PROBLEM DETAILS >>
Although the data below holds other lines too, output only those from the line with "Given: Open the Method column filter" up to and including the line with "Expand Prototype under the 555 Promise", exactly as they appear.

Pixel coordinate grounding data >>
-=-=-=-=-
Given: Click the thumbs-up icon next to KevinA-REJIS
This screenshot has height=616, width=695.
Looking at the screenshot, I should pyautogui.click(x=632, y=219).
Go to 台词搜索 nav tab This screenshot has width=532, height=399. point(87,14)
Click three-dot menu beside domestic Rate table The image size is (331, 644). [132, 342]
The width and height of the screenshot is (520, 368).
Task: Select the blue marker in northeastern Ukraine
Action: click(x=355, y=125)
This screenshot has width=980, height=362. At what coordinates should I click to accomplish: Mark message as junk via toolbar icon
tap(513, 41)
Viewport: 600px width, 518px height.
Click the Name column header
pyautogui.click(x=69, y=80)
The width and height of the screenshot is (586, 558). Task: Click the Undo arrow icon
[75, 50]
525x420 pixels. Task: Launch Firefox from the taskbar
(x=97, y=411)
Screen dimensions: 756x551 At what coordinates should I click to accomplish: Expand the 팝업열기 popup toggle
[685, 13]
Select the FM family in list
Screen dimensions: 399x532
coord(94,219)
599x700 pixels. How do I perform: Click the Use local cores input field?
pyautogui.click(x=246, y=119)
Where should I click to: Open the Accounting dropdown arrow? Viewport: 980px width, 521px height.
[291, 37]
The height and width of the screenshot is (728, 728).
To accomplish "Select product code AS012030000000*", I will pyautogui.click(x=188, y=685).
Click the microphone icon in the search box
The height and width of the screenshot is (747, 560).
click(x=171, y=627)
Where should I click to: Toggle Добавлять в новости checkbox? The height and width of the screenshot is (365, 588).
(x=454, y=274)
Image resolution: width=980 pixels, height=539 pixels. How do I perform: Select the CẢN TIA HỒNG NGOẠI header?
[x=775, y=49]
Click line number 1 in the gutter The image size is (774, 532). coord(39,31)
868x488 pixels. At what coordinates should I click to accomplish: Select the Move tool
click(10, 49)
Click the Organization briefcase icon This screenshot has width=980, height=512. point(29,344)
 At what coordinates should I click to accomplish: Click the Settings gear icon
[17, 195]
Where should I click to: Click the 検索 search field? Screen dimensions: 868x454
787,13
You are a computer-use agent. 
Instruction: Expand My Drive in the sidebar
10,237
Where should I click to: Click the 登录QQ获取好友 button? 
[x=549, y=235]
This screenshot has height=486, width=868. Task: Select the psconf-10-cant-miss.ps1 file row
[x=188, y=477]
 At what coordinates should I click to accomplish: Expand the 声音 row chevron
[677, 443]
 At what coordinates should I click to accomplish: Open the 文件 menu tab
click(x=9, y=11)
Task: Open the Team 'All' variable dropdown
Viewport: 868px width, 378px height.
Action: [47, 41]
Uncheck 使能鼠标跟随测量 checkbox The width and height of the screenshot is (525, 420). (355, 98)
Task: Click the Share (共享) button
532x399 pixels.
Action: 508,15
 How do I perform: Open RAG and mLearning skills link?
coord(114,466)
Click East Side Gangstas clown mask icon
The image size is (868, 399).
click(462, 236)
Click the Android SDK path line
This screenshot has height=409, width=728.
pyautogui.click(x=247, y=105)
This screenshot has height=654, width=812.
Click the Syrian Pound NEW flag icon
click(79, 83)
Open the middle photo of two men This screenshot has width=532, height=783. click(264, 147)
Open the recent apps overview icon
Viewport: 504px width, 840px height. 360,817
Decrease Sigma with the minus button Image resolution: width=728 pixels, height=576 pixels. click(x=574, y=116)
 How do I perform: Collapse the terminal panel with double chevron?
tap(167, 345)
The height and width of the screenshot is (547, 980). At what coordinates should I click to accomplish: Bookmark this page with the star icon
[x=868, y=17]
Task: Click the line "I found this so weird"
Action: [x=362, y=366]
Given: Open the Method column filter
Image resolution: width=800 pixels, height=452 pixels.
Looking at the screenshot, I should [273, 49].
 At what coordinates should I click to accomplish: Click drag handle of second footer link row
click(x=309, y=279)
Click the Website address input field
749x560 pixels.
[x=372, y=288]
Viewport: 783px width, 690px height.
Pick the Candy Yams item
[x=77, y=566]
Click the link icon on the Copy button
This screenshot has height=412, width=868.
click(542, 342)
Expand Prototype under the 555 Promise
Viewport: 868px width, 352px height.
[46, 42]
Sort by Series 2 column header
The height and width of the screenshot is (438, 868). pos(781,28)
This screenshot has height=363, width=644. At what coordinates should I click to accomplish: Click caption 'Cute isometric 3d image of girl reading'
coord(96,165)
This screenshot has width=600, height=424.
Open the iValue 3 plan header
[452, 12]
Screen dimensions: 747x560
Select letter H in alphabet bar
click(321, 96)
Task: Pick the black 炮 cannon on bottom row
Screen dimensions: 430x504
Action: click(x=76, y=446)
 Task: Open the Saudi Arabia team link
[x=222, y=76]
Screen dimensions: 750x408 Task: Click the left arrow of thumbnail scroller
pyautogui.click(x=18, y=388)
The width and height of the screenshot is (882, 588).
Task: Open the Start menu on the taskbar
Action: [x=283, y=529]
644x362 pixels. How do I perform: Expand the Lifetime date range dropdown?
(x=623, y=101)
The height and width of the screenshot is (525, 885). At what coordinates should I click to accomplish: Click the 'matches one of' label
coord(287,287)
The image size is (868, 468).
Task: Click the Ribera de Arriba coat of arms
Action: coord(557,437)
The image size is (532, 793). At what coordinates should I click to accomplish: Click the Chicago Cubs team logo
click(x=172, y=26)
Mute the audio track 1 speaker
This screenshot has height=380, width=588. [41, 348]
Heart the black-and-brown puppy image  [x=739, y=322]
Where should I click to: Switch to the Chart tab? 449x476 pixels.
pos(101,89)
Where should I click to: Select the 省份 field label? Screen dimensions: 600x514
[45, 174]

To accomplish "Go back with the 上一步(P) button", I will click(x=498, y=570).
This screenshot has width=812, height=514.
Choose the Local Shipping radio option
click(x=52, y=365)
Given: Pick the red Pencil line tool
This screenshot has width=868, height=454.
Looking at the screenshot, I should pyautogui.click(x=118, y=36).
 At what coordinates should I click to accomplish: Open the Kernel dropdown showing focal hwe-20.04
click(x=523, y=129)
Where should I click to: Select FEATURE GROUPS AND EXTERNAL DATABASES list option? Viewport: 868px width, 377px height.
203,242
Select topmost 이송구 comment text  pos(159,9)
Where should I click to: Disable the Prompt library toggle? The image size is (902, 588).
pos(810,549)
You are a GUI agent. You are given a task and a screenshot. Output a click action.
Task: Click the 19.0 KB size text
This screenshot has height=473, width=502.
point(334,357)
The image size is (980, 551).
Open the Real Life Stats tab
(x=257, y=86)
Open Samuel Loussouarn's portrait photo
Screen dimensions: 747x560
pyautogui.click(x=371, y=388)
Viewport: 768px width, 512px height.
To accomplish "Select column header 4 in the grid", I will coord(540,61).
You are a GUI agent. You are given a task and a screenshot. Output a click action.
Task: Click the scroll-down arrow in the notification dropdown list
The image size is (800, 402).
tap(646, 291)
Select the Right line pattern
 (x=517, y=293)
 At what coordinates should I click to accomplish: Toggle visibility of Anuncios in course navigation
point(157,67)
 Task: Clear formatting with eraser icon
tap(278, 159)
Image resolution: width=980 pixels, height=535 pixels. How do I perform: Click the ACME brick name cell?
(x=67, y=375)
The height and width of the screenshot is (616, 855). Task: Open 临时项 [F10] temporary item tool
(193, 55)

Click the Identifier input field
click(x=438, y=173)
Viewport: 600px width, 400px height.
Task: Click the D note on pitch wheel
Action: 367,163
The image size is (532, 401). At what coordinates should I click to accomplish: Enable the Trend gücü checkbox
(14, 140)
-=-=-=-=-
TASK ANSWER >>
Given: Open the Method column filter
Image resolution: width=800 pixels, height=452 pixels.
Looking at the screenshot, I should [273, 49].
 At what coordinates should I click to accomplish: Click drag handle of second footer link row
click(x=309, y=279)
Click the Website address input field
749x560 pixels.
[x=372, y=288]
Viewport: 783px width, 690px height.
Pick the Candy Yams item
[x=77, y=566]
Click the link icon on the Copy button
This screenshot has height=412, width=868.
click(542, 342)
Expand Prototype under the 555 Promise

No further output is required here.